About this task = Wherever a line in the data holds the word "agent", pull that line out.

Materials provided =
►

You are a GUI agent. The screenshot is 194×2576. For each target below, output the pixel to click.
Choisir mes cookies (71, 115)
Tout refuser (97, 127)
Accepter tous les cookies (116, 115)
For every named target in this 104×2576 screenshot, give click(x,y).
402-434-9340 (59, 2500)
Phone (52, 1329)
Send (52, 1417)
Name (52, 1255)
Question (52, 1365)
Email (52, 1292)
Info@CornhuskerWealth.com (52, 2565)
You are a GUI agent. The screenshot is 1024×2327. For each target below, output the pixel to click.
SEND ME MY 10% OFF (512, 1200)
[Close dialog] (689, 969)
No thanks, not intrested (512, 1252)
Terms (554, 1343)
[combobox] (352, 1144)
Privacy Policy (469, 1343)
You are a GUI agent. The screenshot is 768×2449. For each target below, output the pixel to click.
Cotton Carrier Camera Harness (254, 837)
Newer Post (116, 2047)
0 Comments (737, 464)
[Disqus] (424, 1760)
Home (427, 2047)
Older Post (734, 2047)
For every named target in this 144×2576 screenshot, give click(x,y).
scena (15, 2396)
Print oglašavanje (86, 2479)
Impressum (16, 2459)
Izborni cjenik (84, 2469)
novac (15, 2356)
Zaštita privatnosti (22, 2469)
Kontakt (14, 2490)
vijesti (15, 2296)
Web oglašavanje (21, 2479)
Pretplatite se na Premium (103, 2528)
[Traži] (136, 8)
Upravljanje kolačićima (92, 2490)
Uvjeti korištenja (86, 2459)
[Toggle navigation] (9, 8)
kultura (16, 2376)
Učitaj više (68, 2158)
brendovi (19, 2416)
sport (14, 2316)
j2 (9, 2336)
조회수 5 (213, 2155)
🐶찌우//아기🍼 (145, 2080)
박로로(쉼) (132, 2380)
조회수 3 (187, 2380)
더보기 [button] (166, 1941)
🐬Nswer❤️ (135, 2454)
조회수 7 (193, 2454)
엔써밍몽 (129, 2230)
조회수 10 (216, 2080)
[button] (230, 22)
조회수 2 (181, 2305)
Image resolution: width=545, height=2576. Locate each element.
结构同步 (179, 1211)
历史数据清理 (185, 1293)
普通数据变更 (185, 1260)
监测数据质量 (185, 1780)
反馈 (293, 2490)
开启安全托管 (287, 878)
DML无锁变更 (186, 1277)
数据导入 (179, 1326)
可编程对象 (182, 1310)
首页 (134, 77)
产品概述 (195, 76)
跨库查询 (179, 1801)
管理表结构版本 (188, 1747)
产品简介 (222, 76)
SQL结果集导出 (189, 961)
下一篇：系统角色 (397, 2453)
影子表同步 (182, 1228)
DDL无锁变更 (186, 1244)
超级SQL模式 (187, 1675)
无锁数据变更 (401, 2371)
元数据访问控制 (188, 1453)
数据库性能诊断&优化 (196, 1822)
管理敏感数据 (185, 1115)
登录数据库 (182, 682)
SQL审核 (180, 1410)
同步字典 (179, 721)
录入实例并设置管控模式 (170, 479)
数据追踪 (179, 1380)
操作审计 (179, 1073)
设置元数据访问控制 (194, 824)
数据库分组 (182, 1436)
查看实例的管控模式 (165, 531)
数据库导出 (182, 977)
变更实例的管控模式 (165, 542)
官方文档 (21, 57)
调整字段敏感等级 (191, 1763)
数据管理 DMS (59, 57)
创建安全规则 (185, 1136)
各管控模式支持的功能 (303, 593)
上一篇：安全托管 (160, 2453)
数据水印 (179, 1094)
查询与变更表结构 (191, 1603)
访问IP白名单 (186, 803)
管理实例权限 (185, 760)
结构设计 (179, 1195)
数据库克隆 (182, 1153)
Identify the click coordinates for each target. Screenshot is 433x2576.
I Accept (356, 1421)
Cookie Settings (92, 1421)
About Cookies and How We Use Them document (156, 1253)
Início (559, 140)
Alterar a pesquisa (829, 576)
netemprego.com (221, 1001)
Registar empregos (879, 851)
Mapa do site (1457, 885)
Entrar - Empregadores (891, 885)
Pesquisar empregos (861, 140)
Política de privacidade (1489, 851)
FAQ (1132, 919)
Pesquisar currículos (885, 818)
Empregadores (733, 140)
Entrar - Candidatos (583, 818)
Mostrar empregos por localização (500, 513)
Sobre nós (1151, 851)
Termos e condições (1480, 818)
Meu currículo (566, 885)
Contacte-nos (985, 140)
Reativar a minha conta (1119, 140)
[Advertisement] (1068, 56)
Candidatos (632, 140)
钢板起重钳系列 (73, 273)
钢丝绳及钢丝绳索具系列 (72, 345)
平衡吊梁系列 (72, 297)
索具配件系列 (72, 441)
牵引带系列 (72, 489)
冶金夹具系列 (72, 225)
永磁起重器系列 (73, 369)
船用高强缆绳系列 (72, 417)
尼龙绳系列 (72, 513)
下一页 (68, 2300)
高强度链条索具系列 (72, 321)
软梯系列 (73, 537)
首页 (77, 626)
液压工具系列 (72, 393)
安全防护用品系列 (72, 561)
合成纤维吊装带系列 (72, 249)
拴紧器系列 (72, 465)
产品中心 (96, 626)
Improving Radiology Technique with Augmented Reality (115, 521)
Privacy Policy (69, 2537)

◄

Answer to the exercise =
You are a GUI agent. The screenshot is 194×2576. For each target below, output the pixel to click.
You are a GUI agent. The screenshot is 1024×2327. For each target below, output the pixel to click.
You are a GUI agent. The screenshot is 768×2449. For each target below, output the pixel to click.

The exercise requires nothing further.